If you really wrote this in less than two hours, I guess some of it is forgivable. I really wanted to like this review.
July 16th, 2008 at 1:18 am
Good review. Looks like some people are looking too deep into that one comment. I don’t see why it’s offensive unless your a homophobe or you are some zealous gay activist. Heath Ledger was proud of his work on both of these movies, and as far as I can tell doesn’t dislike gays or dress up in assless chaps and prance down the street. So maybe you should take the whining down a notch. Frankly “you complete me” while a powerful comment within the context of the movie, is ripe for little jokes out of context. Pretty tame stuff, all you guys should call the EEOC, because your so damn sensitive it’s funny.
July 16th, 2008 at 2:39 am
I have seen the film. I quite liked the review, for I do enjoy Kyle’s sense of humour, which is sort of P.G. Wodehouse by way of P.J. O’Rourke, but I have to say that, ultimately, I found it rather glib. I cannot imagine anyone in possession of brains, wit or wonder, not having a grand old time watching the film. I myself shall see it at least rwice.

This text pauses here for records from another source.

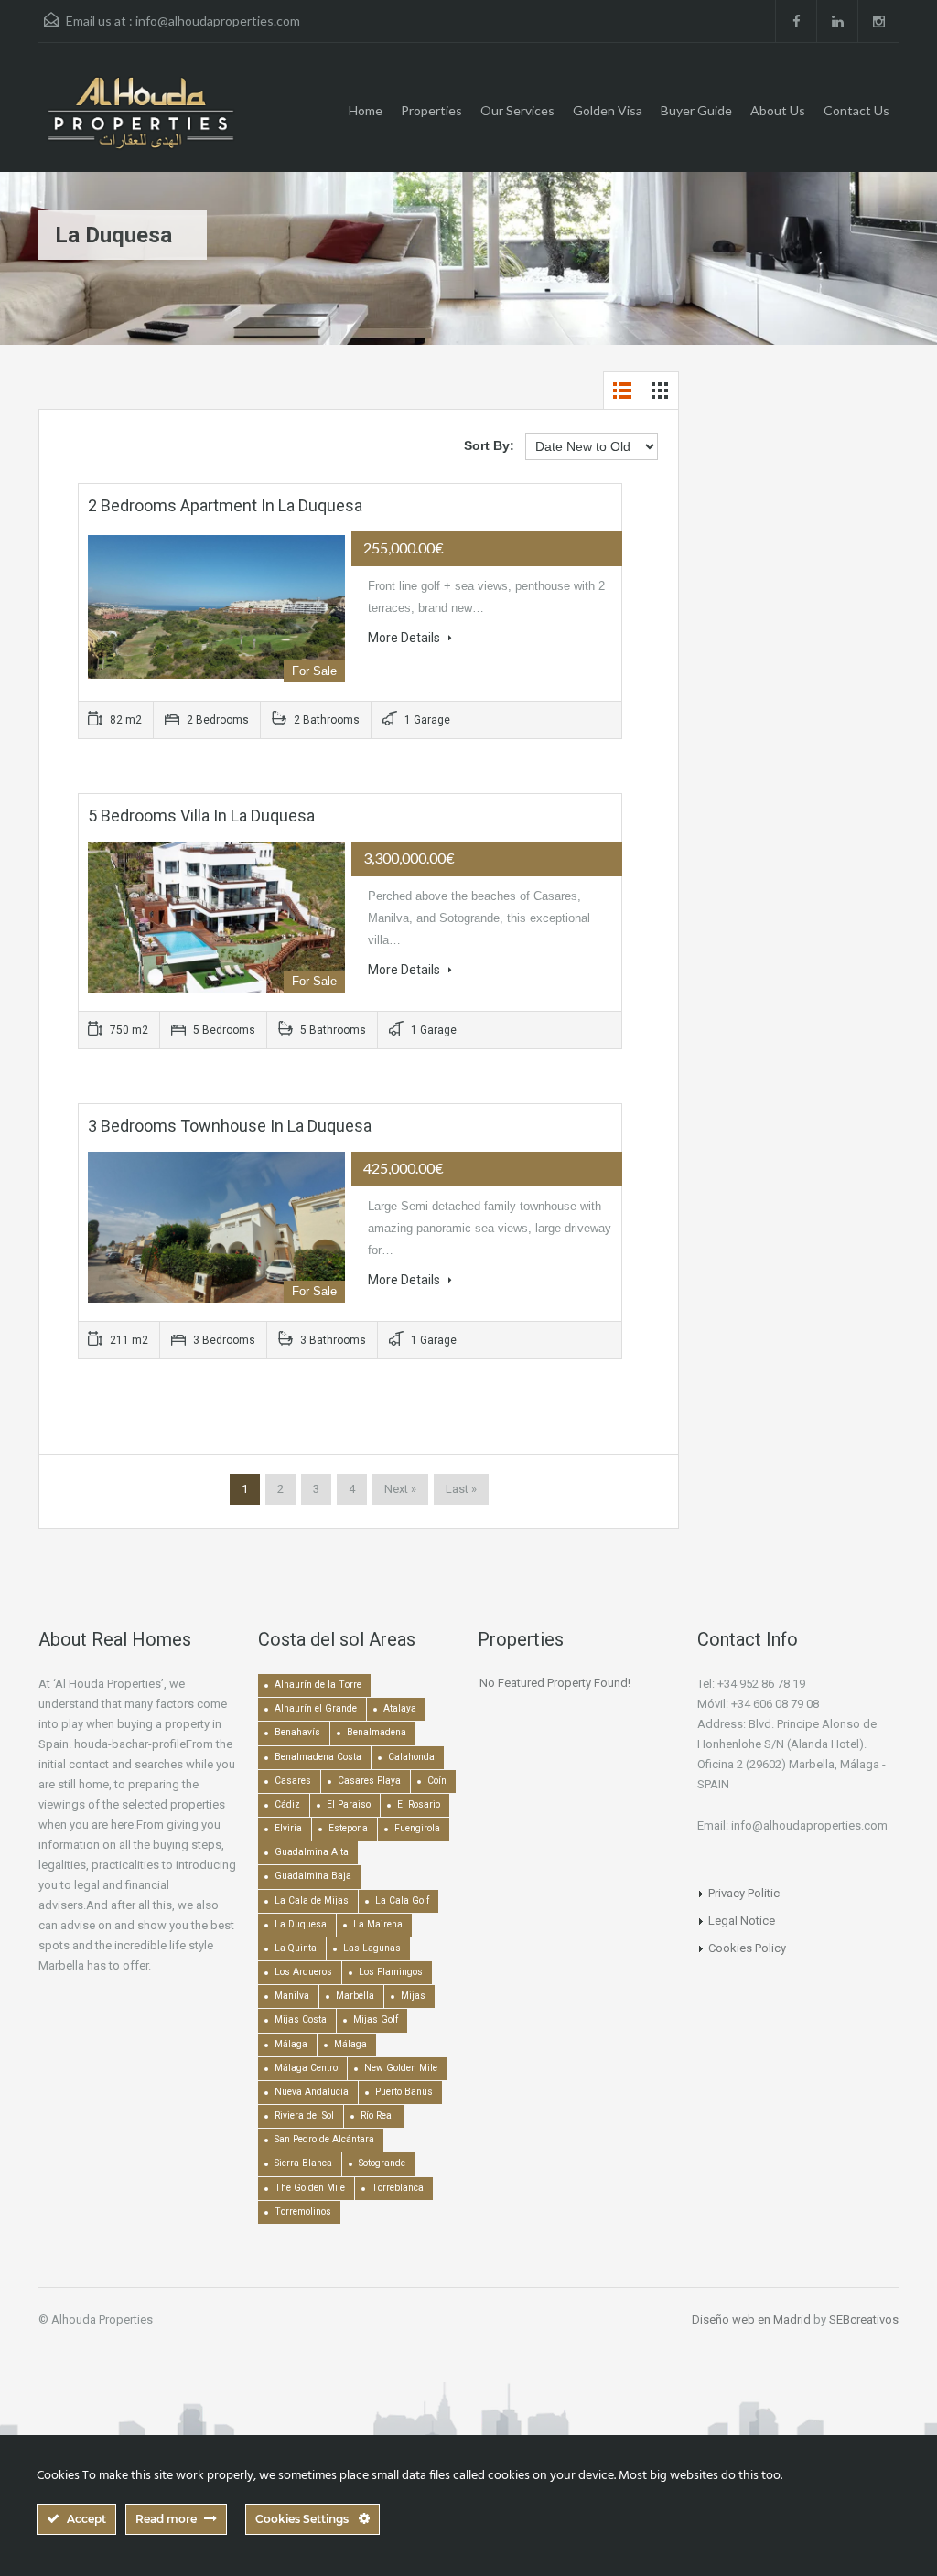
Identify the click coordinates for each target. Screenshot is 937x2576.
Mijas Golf (375, 2019)
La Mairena (378, 1924)
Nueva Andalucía (312, 2092)
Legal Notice (741, 1920)
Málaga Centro (306, 2068)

July 16th, 2008 at 3:08 am
“that brokeback batman joke was cheap and tasteless!” please, give me a break. While this wasn’t my favorite review of yours, it was still good. You probably have the best sense of humor of any reviewer around right now. But please, what was tasteless about that brokeback batman joke? Heath ledgers joker says to batman, another guy, “you complete me,” which sounds like a line that couldve come from brokeback mountain, and heath was in brokeback. So how’s it tasteless? Its not like kyle’s making fun of gays or anything, he’s merely making a harmless, comical observation. People need to stop being overly sensitive. Can’t wait until the next movie from the “date movie” creators comes out so I can read another one of your brilliant zero to one star reviews!

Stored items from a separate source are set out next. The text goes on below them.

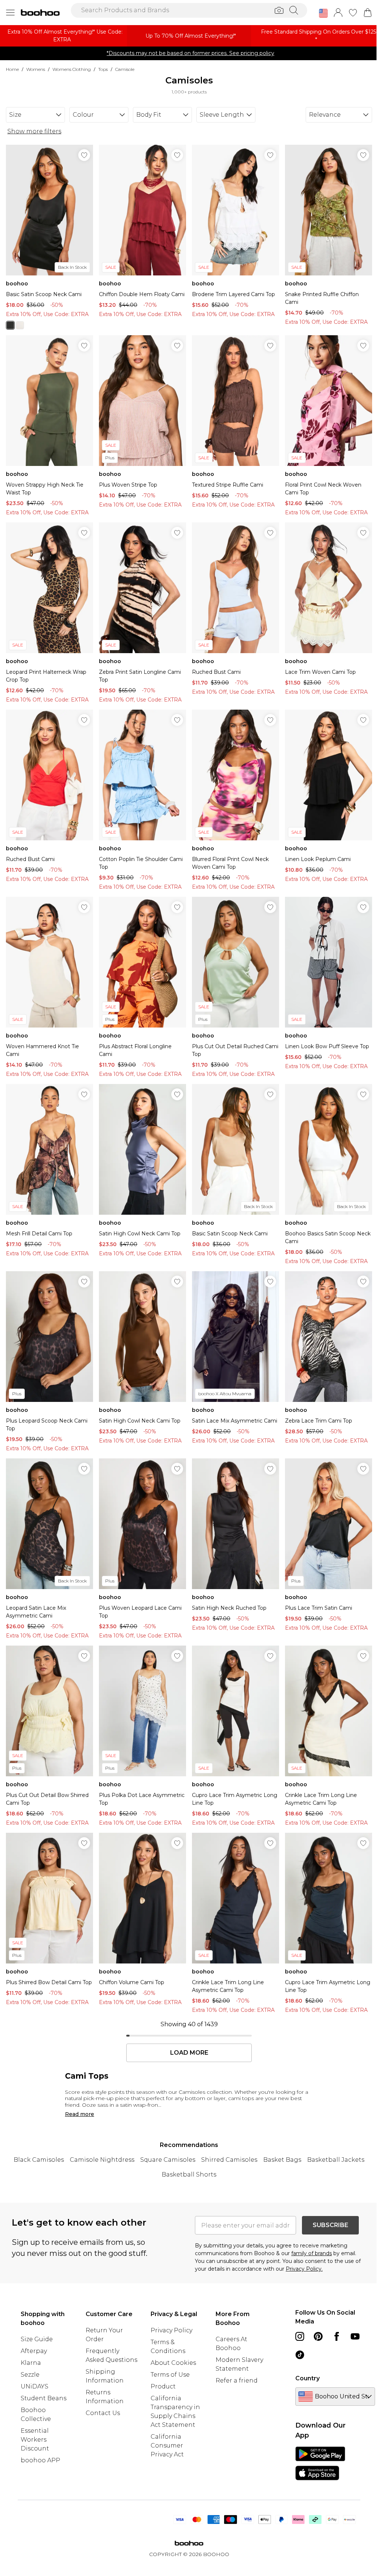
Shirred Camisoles (229, 2159)
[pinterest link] (318, 2336)
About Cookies (173, 2362)
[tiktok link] (299, 2354)
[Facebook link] (336, 2336)
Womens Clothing (71, 69)
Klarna (31, 2362)
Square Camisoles (167, 2159)
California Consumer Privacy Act (167, 2445)
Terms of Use (170, 2374)
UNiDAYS (34, 2386)
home (12, 69)
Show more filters (34, 131)
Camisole (124, 69)
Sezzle (30, 2374)
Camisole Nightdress (102, 2159)
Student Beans (43, 2398)
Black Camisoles (39, 2159)
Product (163, 2386)
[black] (10, 325)
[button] (323, 13)
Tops (103, 69)
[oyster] (20, 325)
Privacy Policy (171, 2330)
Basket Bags (282, 2159)
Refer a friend (237, 2380)
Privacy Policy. (304, 2268)
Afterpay (34, 2350)
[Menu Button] (10, 12)
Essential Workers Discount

July 16th, 2008 at 4:30 am
BEST MOVIE I HAVE EVER SEEN! Loved Batman Begins, but this topped it for me.
July 16th, 2008 at 1:49 pm
http://stuffwhitepeoplelike.com/2008/05/28/101-being-offended/
July 16th, 2008 at 2:52 pm
I read this on the way to work in the Post. It got pretty mangled at the typesetters, at least in my edition. Maybe the Post makes a special sloppy edition for distribution on New Jersey.
July 16th, 2008 at 10:01 pm
Kyle, you should be proud when you annoy people, after all that’s the quote you have on top of your blog. No matter what you write someone’s going to have a problem with it, but I guess that’s the crazy PC world we live in.

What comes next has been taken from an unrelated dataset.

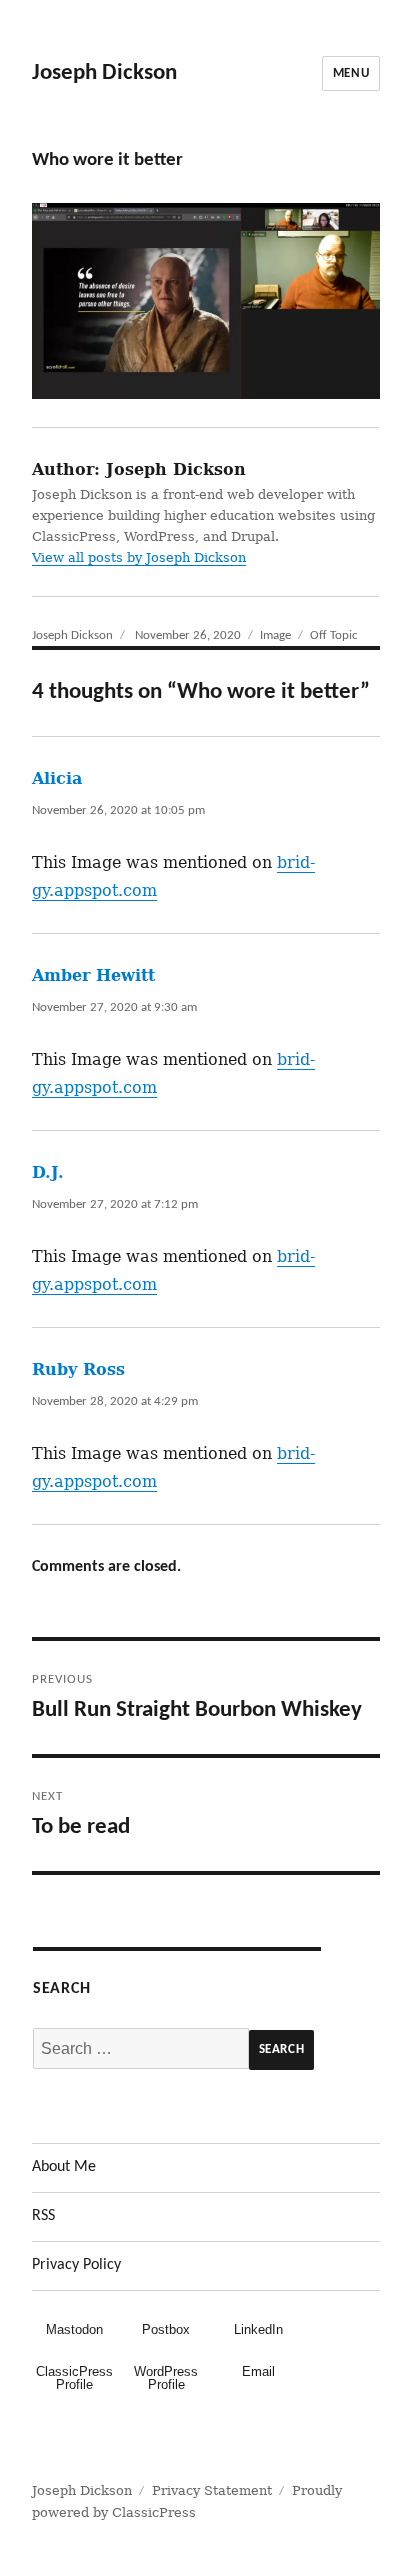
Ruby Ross (78, 1369)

July 17th, 2008 at 5:26 pm
“The opening scene establishes that his confederates have the life expectancy of Sea Monkeys.”
This comment is ENTIRELY out of line and unwarranted. I am not a confederate, nor am I a Sea Monkey, but from what I have read, people leaving comments here are morons.
Besides, wasn’t “you complete me” coined in Jerry Maguire? It’s not like the Joker said, “I just can’t quit you, Batman!”